Ainsi, si elle a bien saisi qu’il convenait de coller à la vague populaire actuelle (on ne peut que s’en féliciter), la direction du Parti socialiste n’en persiste-t-elle pas moins à délivrer un message à l’ambiguïté préjudiciable. Lorsque qu’elle accompagne, par exemple, sa défense des 60 ans comme âge légal de départ à la retraite, d’une démarche basée sur l’allongement de la durée de cotisation nécessaire à l’obtention d’une pension à taux plein…. Ou encore lorsqu’elle se montre presque atone le jour de la rentrée parlementaire, cherchant à se montrer « responsable » dans la gestion des déficits publics et renonçant même à mettre en cause le ministre Woerth, discrédité par ses mensonges à répétition dans le scandale Bettencourt. Pour cette raison, on ne saluera jamais suffisamment l’engagement d’un certain nombre de dirigeants du PS dans la campagne qui s’orchestre partout dans le pays, à partir de l’appel d’Attac et de la Fondation Copernic, en faveur des 60 ans à taux plein.

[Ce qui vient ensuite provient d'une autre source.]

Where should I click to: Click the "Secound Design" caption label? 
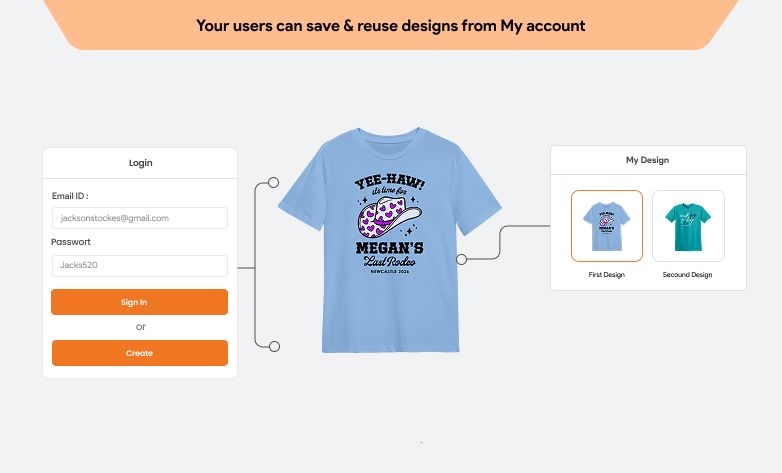point(687,275)
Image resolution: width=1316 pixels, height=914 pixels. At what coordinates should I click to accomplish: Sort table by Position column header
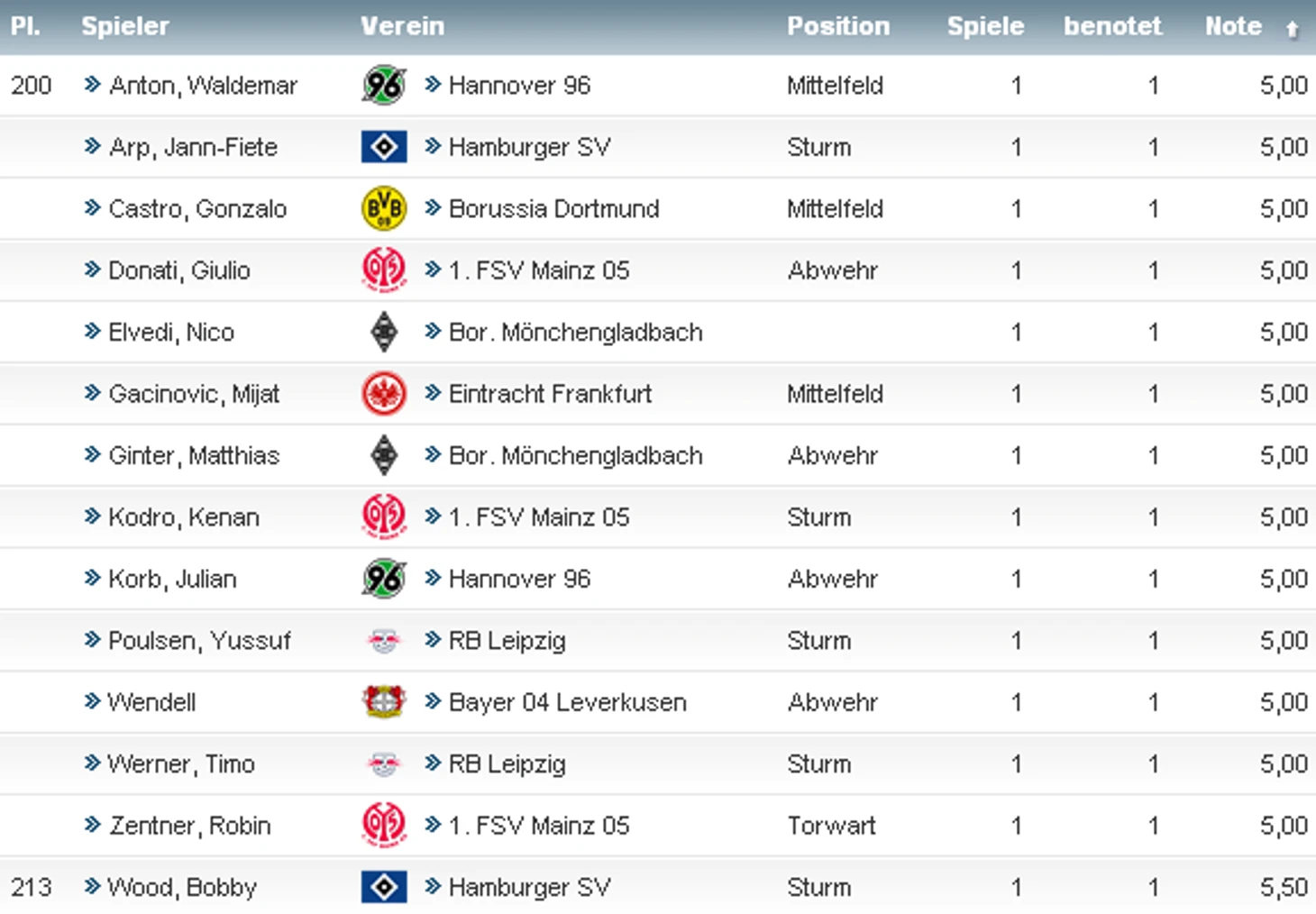pos(837,26)

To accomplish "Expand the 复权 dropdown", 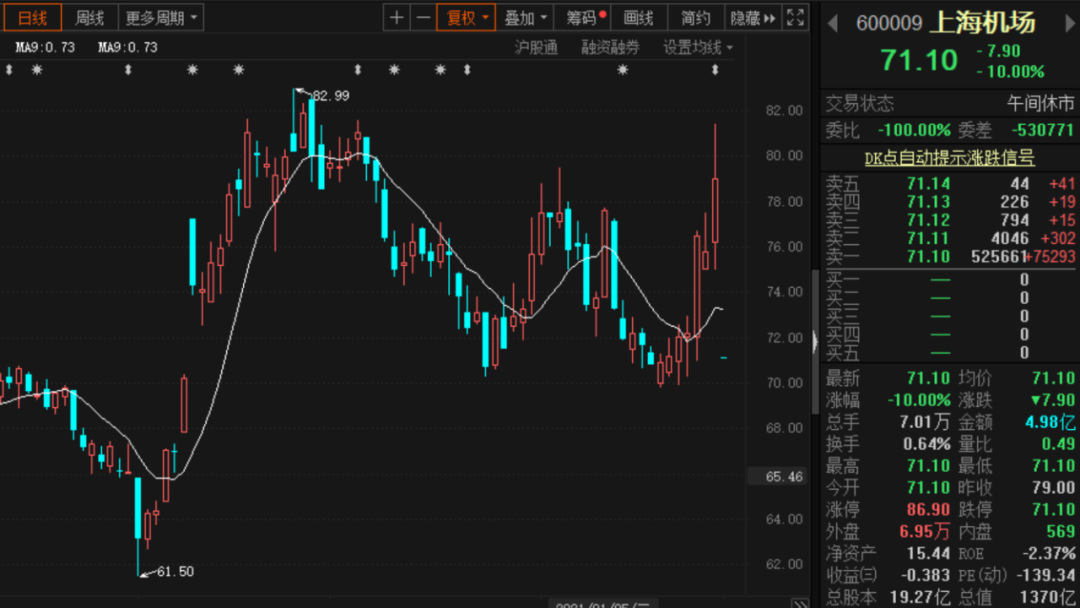I will coord(466,18).
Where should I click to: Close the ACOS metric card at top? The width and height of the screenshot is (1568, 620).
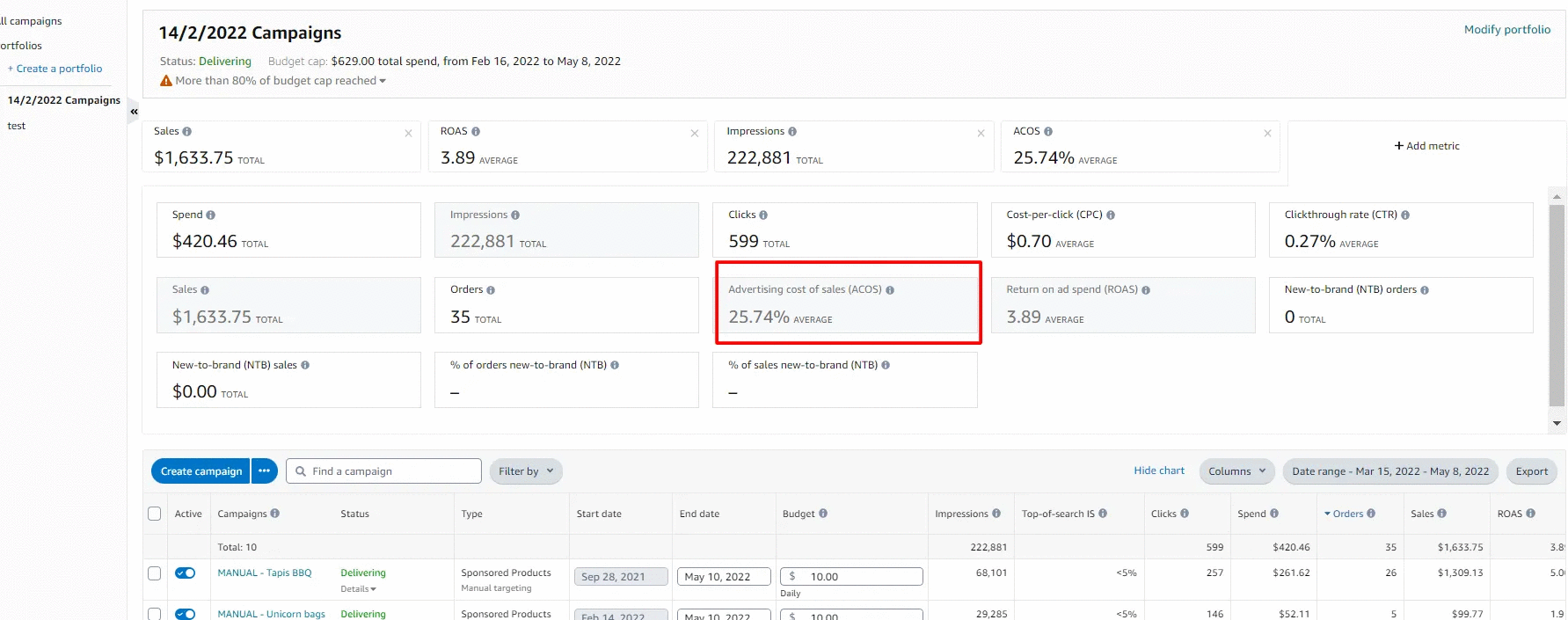[x=1267, y=134]
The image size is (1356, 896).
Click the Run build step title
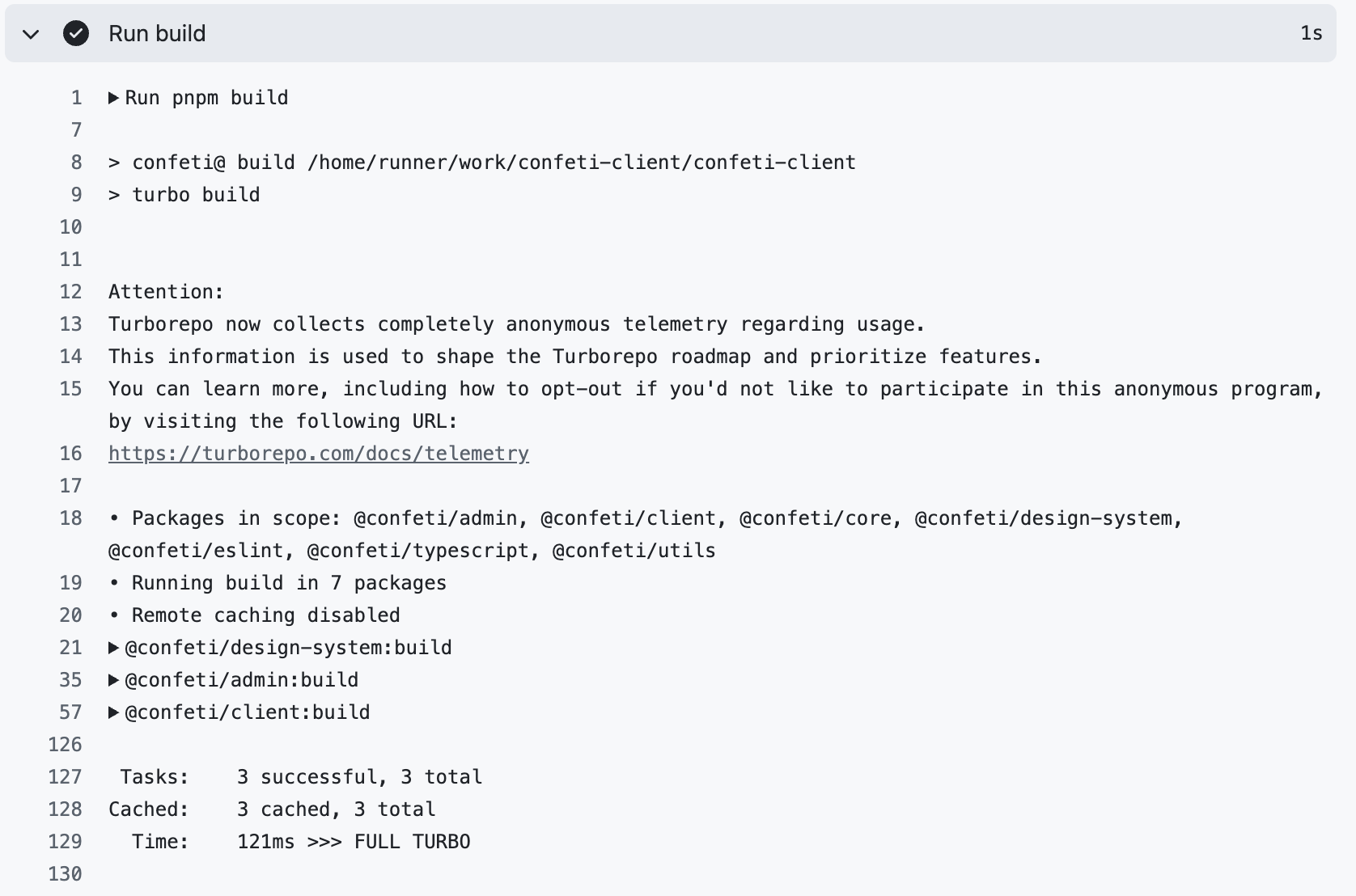point(157,34)
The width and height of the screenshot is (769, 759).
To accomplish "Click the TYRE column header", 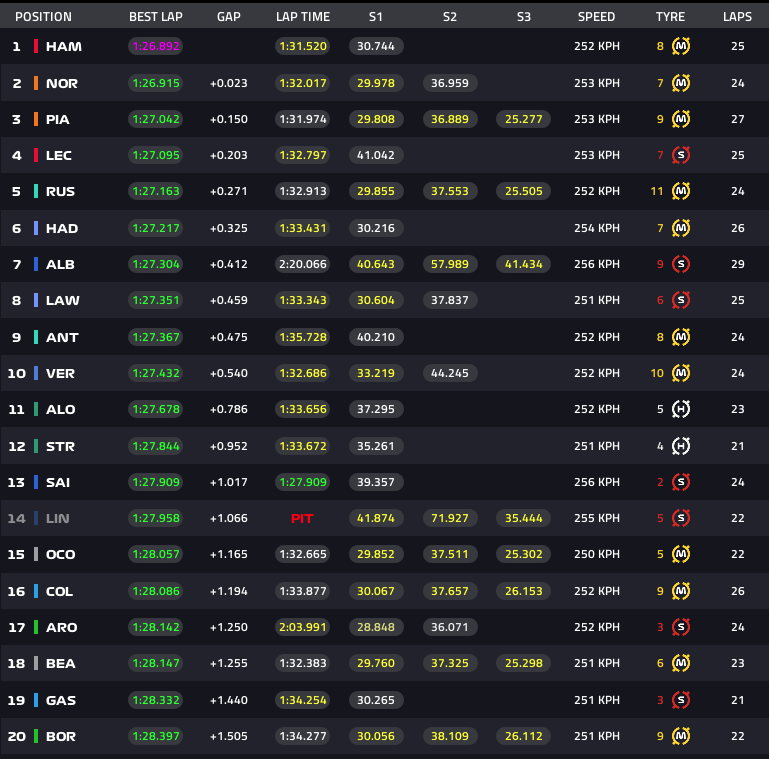I will coord(670,17).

À ce propos, je participais ce 8 septembre au meeting de l’appel pour l’Île-de-France. Intervenaient également Razzy Hammadi, Cécile Duflot, Jean-Luc Mélenchon, Pierre Laurent, Jacqueline Fraysse, Olivier Besancenot, Annick Coupé, Gérard Filoche ou Jean-Marie Harribey (pour ne citer qu’eux). L’occasion de tirer un premier bilan des gigantesques défilé de la veille et d’échanger sur les suites à leur donner. Pour conclure cette note, je reprends les idées que j’aurai pour ma part développées au cours de cette soirée.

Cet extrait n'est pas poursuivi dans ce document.